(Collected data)
☆ ☆ ☆

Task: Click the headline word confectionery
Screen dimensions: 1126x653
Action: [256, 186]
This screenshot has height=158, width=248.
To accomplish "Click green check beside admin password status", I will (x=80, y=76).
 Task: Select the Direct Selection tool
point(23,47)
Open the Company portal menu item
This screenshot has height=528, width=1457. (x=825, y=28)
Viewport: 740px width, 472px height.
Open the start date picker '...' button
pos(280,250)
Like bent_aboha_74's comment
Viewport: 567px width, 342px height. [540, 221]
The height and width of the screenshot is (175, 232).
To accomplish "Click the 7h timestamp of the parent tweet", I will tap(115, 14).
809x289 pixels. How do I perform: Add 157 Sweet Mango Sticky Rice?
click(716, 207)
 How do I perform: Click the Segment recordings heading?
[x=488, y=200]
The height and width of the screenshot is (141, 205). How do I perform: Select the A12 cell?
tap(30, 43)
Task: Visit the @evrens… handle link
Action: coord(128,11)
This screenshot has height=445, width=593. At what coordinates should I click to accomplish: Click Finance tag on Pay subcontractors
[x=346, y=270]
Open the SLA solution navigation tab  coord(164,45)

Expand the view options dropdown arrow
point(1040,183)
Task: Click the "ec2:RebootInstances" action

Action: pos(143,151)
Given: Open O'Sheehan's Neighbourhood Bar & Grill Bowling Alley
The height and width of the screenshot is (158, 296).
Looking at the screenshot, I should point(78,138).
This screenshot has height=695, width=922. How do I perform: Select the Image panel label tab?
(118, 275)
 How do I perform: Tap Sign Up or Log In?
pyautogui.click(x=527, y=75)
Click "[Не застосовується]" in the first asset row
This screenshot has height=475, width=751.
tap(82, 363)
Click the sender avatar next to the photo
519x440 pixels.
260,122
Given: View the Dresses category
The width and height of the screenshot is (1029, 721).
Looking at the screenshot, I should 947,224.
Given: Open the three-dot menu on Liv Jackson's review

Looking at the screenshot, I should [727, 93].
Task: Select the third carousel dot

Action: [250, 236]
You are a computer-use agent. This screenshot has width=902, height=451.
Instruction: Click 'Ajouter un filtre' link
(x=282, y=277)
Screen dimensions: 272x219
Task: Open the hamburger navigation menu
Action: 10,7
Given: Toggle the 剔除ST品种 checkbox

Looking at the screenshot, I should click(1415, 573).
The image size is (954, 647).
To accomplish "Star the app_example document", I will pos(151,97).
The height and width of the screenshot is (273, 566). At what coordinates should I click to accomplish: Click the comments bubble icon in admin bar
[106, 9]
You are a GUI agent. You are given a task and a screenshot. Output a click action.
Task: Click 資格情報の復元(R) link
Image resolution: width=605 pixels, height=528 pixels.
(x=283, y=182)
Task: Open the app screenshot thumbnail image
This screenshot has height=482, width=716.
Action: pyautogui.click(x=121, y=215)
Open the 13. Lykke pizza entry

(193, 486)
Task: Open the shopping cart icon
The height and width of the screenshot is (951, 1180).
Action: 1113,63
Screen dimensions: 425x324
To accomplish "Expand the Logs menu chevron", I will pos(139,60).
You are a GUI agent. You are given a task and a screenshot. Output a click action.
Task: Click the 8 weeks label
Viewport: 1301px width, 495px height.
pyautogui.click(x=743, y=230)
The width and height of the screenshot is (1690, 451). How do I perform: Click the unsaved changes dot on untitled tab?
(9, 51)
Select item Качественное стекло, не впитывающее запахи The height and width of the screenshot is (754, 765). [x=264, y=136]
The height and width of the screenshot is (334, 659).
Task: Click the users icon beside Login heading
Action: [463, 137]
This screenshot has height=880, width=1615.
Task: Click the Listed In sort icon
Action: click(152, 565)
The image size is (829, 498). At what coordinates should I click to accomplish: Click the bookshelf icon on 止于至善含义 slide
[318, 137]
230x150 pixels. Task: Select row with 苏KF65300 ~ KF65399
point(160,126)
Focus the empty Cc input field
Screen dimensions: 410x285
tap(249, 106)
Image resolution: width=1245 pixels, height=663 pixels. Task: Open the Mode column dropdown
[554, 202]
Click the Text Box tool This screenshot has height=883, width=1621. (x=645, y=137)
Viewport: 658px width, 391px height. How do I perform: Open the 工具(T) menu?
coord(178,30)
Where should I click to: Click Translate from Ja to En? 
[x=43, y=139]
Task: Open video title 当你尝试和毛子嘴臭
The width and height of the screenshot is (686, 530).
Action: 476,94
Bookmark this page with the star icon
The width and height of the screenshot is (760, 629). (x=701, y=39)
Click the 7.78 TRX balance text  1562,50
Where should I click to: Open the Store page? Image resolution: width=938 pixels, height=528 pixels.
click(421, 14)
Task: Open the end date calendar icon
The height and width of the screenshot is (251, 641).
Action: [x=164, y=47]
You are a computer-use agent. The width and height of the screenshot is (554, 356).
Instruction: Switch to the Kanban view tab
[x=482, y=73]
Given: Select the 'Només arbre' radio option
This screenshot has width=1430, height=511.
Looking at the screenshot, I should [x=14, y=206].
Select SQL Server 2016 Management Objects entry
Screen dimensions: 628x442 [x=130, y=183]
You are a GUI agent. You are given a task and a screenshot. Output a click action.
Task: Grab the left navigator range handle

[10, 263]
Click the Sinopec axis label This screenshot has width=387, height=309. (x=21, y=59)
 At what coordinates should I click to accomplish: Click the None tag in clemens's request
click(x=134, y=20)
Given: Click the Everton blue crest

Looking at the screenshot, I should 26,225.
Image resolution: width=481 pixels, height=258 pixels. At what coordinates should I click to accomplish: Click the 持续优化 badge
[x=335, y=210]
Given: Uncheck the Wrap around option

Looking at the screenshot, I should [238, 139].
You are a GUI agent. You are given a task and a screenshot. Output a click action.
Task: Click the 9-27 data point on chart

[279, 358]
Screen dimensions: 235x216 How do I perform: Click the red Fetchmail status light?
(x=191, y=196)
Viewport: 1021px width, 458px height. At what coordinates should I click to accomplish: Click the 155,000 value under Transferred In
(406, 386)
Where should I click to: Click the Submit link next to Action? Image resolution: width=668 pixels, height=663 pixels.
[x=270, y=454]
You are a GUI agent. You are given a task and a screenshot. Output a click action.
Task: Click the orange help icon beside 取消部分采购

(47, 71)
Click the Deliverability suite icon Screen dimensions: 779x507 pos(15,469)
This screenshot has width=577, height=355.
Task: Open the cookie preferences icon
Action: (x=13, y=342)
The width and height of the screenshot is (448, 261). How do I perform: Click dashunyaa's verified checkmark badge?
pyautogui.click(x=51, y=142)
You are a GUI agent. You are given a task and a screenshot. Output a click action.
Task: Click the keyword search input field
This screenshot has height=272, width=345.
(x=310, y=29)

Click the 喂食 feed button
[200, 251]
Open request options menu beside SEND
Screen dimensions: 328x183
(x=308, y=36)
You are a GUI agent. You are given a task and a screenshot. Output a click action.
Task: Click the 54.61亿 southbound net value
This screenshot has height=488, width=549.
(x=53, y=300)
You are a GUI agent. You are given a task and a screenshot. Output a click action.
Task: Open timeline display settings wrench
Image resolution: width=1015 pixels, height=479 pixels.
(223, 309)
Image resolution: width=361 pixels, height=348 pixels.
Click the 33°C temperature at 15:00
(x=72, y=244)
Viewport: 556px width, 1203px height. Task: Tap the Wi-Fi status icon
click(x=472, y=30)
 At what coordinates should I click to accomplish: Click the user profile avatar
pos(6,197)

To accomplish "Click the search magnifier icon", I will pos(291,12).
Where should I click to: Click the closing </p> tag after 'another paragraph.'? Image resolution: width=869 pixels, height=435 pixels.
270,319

☆ ☆ ☆

### TASK DIRECTIONS:
Transcribe all entries exactly as they are given.

### COMPLETED TASK:
Task: Click the headline word confectionery
Screen dimensions: 1126x653
Action: [256, 186]
This screenshot has height=158, width=248.
To accomplish "Click green check beside admin password status", I will (x=80, y=76).
 Task: Select the Direct Selection tool
point(23,47)
Open the Company portal menu item
This screenshot has height=528, width=1457. (x=825, y=28)
Viewport: 740px width, 472px height.
Open the start date picker '...' button
pos(280,250)
Like bent_aboha_74's comment
Viewport: 567px width, 342px height. [540, 221]
The height and width of the screenshot is (175, 232).
To accomplish "Click the 7h timestamp of the parent tweet", I will tap(115, 14).
809x289 pixels. How do I perform: Add 157 Sweet Mango Sticky Rice?
click(716, 207)
 How do I perform: Click the Segment recordings heading?
[x=488, y=200]
The height and width of the screenshot is (141, 205). How do I perform: Select the A12 cell?
tap(30, 43)
Task: Visit the @evrens… handle link
Action: coord(128,11)
This screenshot has height=445, width=593. At what coordinates should I click to accomplish: Click Finance tag on Pay subcontractors
[x=346, y=270]
Open the SLA solution navigation tab  coord(164,45)

Expand the view options dropdown arrow
point(1040,183)
Task: Click the "ec2:RebootInstances" action

Action: pos(143,151)
Given: Open O'Sheehan's Neighbourhood Bar & Grill Bowling Alley
The height and width of the screenshot is (158, 296).
Looking at the screenshot, I should point(78,138).
This screenshot has height=695, width=922. How do I perform: Select the Image panel label tab?
(118, 275)
 How do I perform: Tap Sign Up or Log In?
pyautogui.click(x=527, y=75)
Click "[Не застосовується]" in the first asset row
This screenshot has height=475, width=751.
tap(82, 363)
Click the sender avatar next to the photo
519x440 pixels.
260,122
Given: View the Dresses category
The width and height of the screenshot is (1029, 721).
Looking at the screenshot, I should 947,224.
Given: Open the three-dot menu on Liv Jackson's review

Looking at the screenshot, I should [727, 93].
Task: Select the third carousel dot

Action: [250, 236]
You are a computer-use agent. This screenshot has width=902, height=451.
Instruction: Click 'Ajouter un filtre' link
(x=282, y=277)
Screen dimensions: 272x219
Task: Open the hamburger navigation menu
Action: 10,7
Given: Toggle the 剔除ST品种 checkbox

Looking at the screenshot, I should click(1415, 573).
The image size is (954, 647).
To accomplish "Star the app_example document", I will pos(151,97).
The height and width of the screenshot is (273, 566). At what coordinates should I click to accomplish: Click the comments bubble icon in admin bar
[106, 9]
You are a GUI agent. You are given a task and a screenshot. Output a click action.
Task: Click 資格情報の復元(R) link
Image resolution: width=605 pixels, height=528 pixels.
(x=283, y=182)
Task: Open the app screenshot thumbnail image
This screenshot has height=482, width=716.
Action: pyautogui.click(x=121, y=215)
Open the 13. Lykke pizza entry

(193, 486)
Task: Open the shopping cart icon
The height and width of the screenshot is (951, 1180).
Action: 1113,63
Screen dimensions: 425x324
To accomplish "Expand the Logs menu chevron", I will pos(139,60).
You are a GUI agent. You are given a task and a screenshot. Output a click action.
Task: Click the 8 weeks label
Viewport: 1301px width, 495px height.
pyautogui.click(x=743, y=230)
The width and height of the screenshot is (1690, 451). How do I perform: Click the unsaved changes dot on untitled tab?
(9, 51)
Select item Качественное стекло, не впитывающее запахи The height and width of the screenshot is (754, 765). [x=264, y=136]
The height and width of the screenshot is (334, 659).
Task: Click the users icon beside Login heading
Action: [463, 137]
This screenshot has height=880, width=1615.
Task: Click the Listed In sort icon
Action: click(152, 565)
The image size is (829, 498). At what coordinates should I click to accomplish: Click the bookshelf icon on 止于至善含义 slide
[318, 137]
230x150 pixels. Task: Select row with 苏KF65300 ~ KF65399
point(160,126)
Focus the empty Cc input field
Screen dimensions: 410x285
tap(249, 106)
Image resolution: width=1245 pixels, height=663 pixels. Task: Open the Mode column dropdown
[554, 202]
Click the Text Box tool This screenshot has height=883, width=1621. (x=645, y=137)
Viewport: 658px width, 391px height. How do I perform: Open the 工具(T) menu?
coord(178,30)
Where should I click to: Click Translate from Ja to En? 
[x=43, y=139]
Task: Open video title 当你尝试和毛子嘴臭
The width and height of the screenshot is (686, 530).
Action: 476,94
Bookmark this page with the star icon
The width and height of the screenshot is (760, 629). (x=701, y=39)
Click the 7.78 TRX balance text  1562,50
Where should I click to: Open the Store page? Image resolution: width=938 pixels, height=528 pixels.
click(421, 14)
Task: Open the end date calendar icon
The height and width of the screenshot is (251, 641).
Action: [x=164, y=47]
You are a computer-use agent. The width and height of the screenshot is (554, 356).
Instruction: Switch to the Kanban view tab
[x=482, y=73]
Given: Select the 'Només arbre' radio option
This screenshot has width=1430, height=511.
Looking at the screenshot, I should [x=14, y=206].
Select SQL Server 2016 Management Objects entry
Screen dimensions: 628x442 [x=130, y=183]
You are a GUI agent. You are given a task and a screenshot. Output a click action.
Task: Grab the left navigator range handle

[10, 263]
Click the Sinopec axis label This screenshot has width=387, height=309. (x=21, y=59)
 At what coordinates should I click to accomplish: Click the None tag in clemens's request
click(x=134, y=20)
Given: Click the Everton blue crest

Looking at the screenshot, I should 26,225.
Image resolution: width=481 pixels, height=258 pixels. At what coordinates should I click to accomplish: Click the 持续优化 badge
[x=335, y=210]
Given: Uncheck the Wrap around option

Looking at the screenshot, I should [238, 139].
You are a GUI agent. You are given a task and a screenshot. Output a click action.
Task: Click the 9-27 data point on chart

[279, 358]
Screen dimensions: 235x216 How do I perform: Click the red Fetchmail status light?
(x=191, y=196)
Viewport: 1021px width, 458px height. At what coordinates should I click to accomplish: Click the 155,000 value under Transferred In
(406, 386)
Where should I click to: Click the Submit link next to Action? Image resolution: width=668 pixels, height=663 pixels.
[x=270, y=454]
You are a GUI agent. You are given a task and a screenshot. Output a click action.
Task: Click the orange help icon beside 取消部分采购

(47, 71)
Click the Deliverability suite icon Screen dimensions: 779x507 pos(15,469)
This screenshot has width=577, height=355.
Task: Open the cookie preferences icon
Action: (x=13, y=342)
The width and height of the screenshot is (448, 261). How do I perform: Click dashunyaa's verified checkmark badge?
pyautogui.click(x=51, y=142)
You are a GUI agent. You are given a task and a screenshot. Output a click action.
Task: Click the keyword search input field
This screenshot has height=272, width=345.
(x=310, y=29)

Click the 喂食 feed button
[200, 251]
Open request options menu beside SEND
Screen dimensions: 328x183
(x=308, y=36)
You are a GUI agent. You are given a task and a screenshot. Output a click action.
Task: Click the 54.61亿 southbound net value
This screenshot has height=488, width=549.
(x=53, y=300)
You are a GUI agent. You are given a task and a screenshot. Output a click action.
Task: Open timeline display settings wrench
Image resolution: width=1015 pixels, height=479 pixels.
(223, 309)
Image resolution: width=361 pixels, height=348 pixels.
Click the 33°C temperature at 15:00
(x=72, y=244)
Viewport: 556px width, 1203px height. Task: Tap the Wi-Fi status icon
click(x=472, y=30)
 At what coordinates should I click to accomplish: Click the user profile avatar
pos(6,197)

To accomplish "Click the search magnifier icon", I will pos(291,12).
Where should I click to: Click the closing </p> tag after 'another paragraph.'? Image resolution: width=869 pixels, height=435 pixels.
270,319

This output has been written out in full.